(begin)
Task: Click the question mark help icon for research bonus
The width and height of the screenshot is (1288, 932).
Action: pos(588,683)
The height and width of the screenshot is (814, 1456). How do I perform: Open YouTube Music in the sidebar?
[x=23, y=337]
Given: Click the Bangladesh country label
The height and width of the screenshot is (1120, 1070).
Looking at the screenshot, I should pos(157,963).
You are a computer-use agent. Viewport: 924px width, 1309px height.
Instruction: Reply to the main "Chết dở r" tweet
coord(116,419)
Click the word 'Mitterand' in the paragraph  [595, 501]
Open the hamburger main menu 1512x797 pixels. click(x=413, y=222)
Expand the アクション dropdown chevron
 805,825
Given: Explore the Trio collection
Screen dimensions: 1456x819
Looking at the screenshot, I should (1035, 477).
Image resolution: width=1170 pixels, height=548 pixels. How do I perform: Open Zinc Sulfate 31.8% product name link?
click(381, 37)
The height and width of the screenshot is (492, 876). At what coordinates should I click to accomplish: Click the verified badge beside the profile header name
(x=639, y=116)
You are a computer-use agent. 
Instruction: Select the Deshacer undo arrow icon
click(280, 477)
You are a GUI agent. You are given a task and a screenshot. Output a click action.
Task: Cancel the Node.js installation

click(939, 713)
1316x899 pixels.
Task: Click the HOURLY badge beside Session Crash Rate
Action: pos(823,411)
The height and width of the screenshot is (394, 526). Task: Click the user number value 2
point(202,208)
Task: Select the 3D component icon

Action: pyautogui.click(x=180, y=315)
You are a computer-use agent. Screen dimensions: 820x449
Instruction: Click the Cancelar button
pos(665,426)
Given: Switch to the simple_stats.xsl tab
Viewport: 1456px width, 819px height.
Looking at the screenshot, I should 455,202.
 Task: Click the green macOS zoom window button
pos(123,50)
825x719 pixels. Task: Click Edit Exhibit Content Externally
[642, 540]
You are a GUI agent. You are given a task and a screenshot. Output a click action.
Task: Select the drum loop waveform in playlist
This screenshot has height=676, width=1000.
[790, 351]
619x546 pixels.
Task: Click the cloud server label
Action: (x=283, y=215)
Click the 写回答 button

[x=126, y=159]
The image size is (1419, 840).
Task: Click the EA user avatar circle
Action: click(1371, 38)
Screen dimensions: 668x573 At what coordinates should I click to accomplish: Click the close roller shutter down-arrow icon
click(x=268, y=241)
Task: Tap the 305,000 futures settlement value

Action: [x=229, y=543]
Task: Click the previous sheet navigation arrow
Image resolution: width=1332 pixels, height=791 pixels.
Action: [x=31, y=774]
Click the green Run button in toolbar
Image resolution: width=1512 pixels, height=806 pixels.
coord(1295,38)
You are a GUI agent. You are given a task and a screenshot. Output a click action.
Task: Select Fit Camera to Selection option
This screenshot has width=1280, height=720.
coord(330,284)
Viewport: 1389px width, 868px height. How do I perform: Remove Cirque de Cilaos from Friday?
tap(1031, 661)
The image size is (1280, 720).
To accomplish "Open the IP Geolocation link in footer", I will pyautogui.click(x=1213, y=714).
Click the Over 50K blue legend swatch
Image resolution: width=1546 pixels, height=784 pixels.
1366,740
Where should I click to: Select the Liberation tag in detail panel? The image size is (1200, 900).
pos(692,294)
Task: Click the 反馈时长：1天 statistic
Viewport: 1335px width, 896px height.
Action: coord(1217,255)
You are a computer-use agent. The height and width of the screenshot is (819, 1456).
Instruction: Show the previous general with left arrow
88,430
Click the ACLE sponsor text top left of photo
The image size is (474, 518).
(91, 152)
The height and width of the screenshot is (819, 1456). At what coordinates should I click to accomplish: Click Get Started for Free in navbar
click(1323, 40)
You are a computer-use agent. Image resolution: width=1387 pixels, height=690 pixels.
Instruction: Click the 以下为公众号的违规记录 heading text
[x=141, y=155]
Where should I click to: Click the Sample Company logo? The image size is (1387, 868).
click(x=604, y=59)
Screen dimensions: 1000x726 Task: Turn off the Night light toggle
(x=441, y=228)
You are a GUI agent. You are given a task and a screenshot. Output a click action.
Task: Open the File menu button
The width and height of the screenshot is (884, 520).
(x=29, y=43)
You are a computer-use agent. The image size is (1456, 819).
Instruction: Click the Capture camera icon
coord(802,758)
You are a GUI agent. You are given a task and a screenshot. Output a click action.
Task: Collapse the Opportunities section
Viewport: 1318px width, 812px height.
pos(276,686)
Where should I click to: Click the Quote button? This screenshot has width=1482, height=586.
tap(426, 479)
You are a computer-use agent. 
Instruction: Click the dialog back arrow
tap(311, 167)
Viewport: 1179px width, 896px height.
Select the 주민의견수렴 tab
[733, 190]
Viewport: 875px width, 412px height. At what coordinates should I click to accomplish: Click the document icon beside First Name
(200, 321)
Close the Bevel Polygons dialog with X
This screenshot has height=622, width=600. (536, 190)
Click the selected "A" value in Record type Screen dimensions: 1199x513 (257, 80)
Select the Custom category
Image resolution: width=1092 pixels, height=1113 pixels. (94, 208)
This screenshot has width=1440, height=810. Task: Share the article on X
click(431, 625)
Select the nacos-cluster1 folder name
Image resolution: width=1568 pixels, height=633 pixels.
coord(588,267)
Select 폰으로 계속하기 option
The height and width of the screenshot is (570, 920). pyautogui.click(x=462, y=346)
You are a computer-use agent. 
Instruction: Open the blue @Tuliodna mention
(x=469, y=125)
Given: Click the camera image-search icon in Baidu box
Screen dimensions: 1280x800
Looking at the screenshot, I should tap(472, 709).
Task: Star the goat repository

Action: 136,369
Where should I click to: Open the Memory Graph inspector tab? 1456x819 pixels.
(end)
--- Task brief ---
Please rewrite the whole listing above, replacing "computer-use agent" with "desktop assistant" and leaving everything else unchanged.

--- Exercise output ---
Task: Click the question mark help icon for research bonus
The width and height of the screenshot is (1288, 932).
Action: pos(588,683)
The height and width of the screenshot is (814, 1456). How do I perform: Open YouTube Music in the sidebar?
[x=23, y=337]
Given: Click the Bangladesh country label
The height and width of the screenshot is (1120, 1070).
Looking at the screenshot, I should pos(157,963).
You are a desktop assistant. Viewport: 924px width, 1309px height.
Instruction: Reply to the main "Chết dở r" tweet
coord(116,419)
Click the word 'Mitterand' in the paragraph  [595, 501]
Open the hamburger main menu 1512x797 pixels. click(x=413, y=222)
Expand the アクション dropdown chevron
 805,825
Given: Explore the Trio collection
Screen dimensions: 1456x819
Looking at the screenshot, I should (1035, 477).
Image resolution: width=1170 pixels, height=548 pixels. How do I perform: Open Zinc Sulfate 31.8% product name link?
click(381, 37)
The height and width of the screenshot is (492, 876). At what coordinates should I click to accomplish: Click the verified badge beside the profile header name
(x=639, y=116)
You are a desktop assistant. 
Instruction: Select the Deshacer undo arrow icon
click(280, 477)
You are a GUI agent. You are given a task and a screenshot. Output a click action.
Task: Cancel the Node.js installation

click(939, 713)
1316x899 pixels.
Task: Click the HOURLY badge beside Session Crash Rate
Action: pos(823,411)
The height and width of the screenshot is (394, 526). Task: Click the user number value 2
point(202,208)
Task: Select the 3D component icon

Action: pyautogui.click(x=180, y=315)
You are a desktop assistant. Screen dimensions: 820x449
Instruction: Click the Cancelar button
pos(665,426)
Given: Switch to the simple_stats.xsl tab
Viewport: 1456px width, 819px height.
Looking at the screenshot, I should 455,202.
 Task: Click the green macOS zoom window button
pos(123,50)
825x719 pixels. Task: Click Edit Exhibit Content Externally
[642, 540]
You are a GUI agent. You are given a task and a screenshot. Output a click action.
Task: Select the drum loop waveform in playlist
This screenshot has height=676, width=1000.
[790, 351]
619x546 pixels.
Task: Click the cloud server label
Action: (x=283, y=215)
Click the 写回答 button

[x=126, y=159]
The image size is (1419, 840).
Task: Click the EA user avatar circle
Action: click(1371, 38)
Screen dimensions: 668x573 At what coordinates should I click to accomplish: Click the close roller shutter down-arrow icon
click(x=268, y=241)
Task: Tap the 305,000 futures settlement value

Action: [x=229, y=543]
Task: Click the previous sheet navigation arrow
Image resolution: width=1332 pixels, height=791 pixels.
Action: [x=31, y=774]
Click the green Run button in toolbar
Image resolution: width=1512 pixels, height=806 pixels.
coord(1295,38)
You are a GUI agent. You are given a task and a screenshot. Output a click action.
Task: Select Fit Camera to Selection option
This screenshot has width=1280, height=720.
coord(330,284)
Viewport: 1389px width, 868px height. How do I perform: Remove Cirque de Cilaos from Friday?
tap(1031, 661)
The image size is (1280, 720).
To accomplish "Open the IP Geolocation link in footer", I will pyautogui.click(x=1213, y=714).
Click the Over 50K blue legend swatch
Image resolution: width=1546 pixels, height=784 pixels.
1366,740
Where should I click to: Select the Liberation tag in detail panel? The image size is (1200, 900).
pos(692,294)
Task: Click the 反馈时长：1天 statistic
Viewport: 1335px width, 896px height.
Action: coord(1217,255)
You are a desktop assistant. The height and width of the screenshot is (819, 1456).
Instruction: Show the previous general with left arrow
88,430
Click the ACLE sponsor text top left of photo
The image size is (474, 518).
(91, 152)
The height and width of the screenshot is (819, 1456). At what coordinates should I click to accomplish: Click Get Started for Free in navbar
click(1323, 40)
You are a desktop assistant. Image resolution: width=1387 pixels, height=690 pixels.
Instruction: Click the 以下为公众号的违规记录 heading text
[x=141, y=155]
Where should I click to: Click the Sample Company logo? The image size is (1387, 868).
click(x=604, y=59)
Screen dimensions: 1000x726 Task: Turn off the Night light toggle
(x=441, y=228)
You are a GUI agent. You are given a task and a screenshot. Output a click action.
Task: Open the File menu button
The width and height of the screenshot is (884, 520).
(x=29, y=43)
You are a desktop assistant. The image size is (1456, 819).
Instruction: Click the Capture camera icon
coord(802,758)
You are a GUI agent. You are given a task and a screenshot. Output a click action.
Task: Collapse the Opportunities section
Viewport: 1318px width, 812px height.
pos(276,686)
Where should I click to: Click the Quote button? This screenshot has width=1482, height=586.
tap(426, 479)
You are a desktop assistant. 
Instruction: Click the dialog back arrow
tap(311, 167)
Viewport: 1179px width, 896px height.
Select the 주민의견수렴 tab
[733, 190]
Viewport: 875px width, 412px height. At what coordinates should I click to accomplish: Click the document icon beside First Name
(200, 321)
Close the Bevel Polygons dialog with X
This screenshot has height=622, width=600. (536, 190)
Click the selected "A" value in Record type Screen dimensions: 1199x513 (257, 80)
Select the Custom category
Image resolution: width=1092 pixels, height=1113 pixels. (94, 208)
This screenshot has width=1440, height=810. Task: Share the article on X
click(431, 625)
Select the nacos-cluster1 folder name
Image resolution: width=1568 pixels, height=633 pixels.
coord(588,267)
Select 폰으로 계속하기 option
The height and width of the screenshot is (570, 920). pyautogui.click(x=462, y=346)
You are a desktop assistant. 
Instruction: Open the blue @Tuliodna mention
(x=469, y=125)
Given: Click the camera image-search icon in Baidu box
Screen dimensions: 1280x800
Looking at the screenshot, I should tap(472, 709).
Task: Star the goat repository

Action: 136,369
Where should I click to: Open the Memory Graph inspector tab? 1456x819 pixels.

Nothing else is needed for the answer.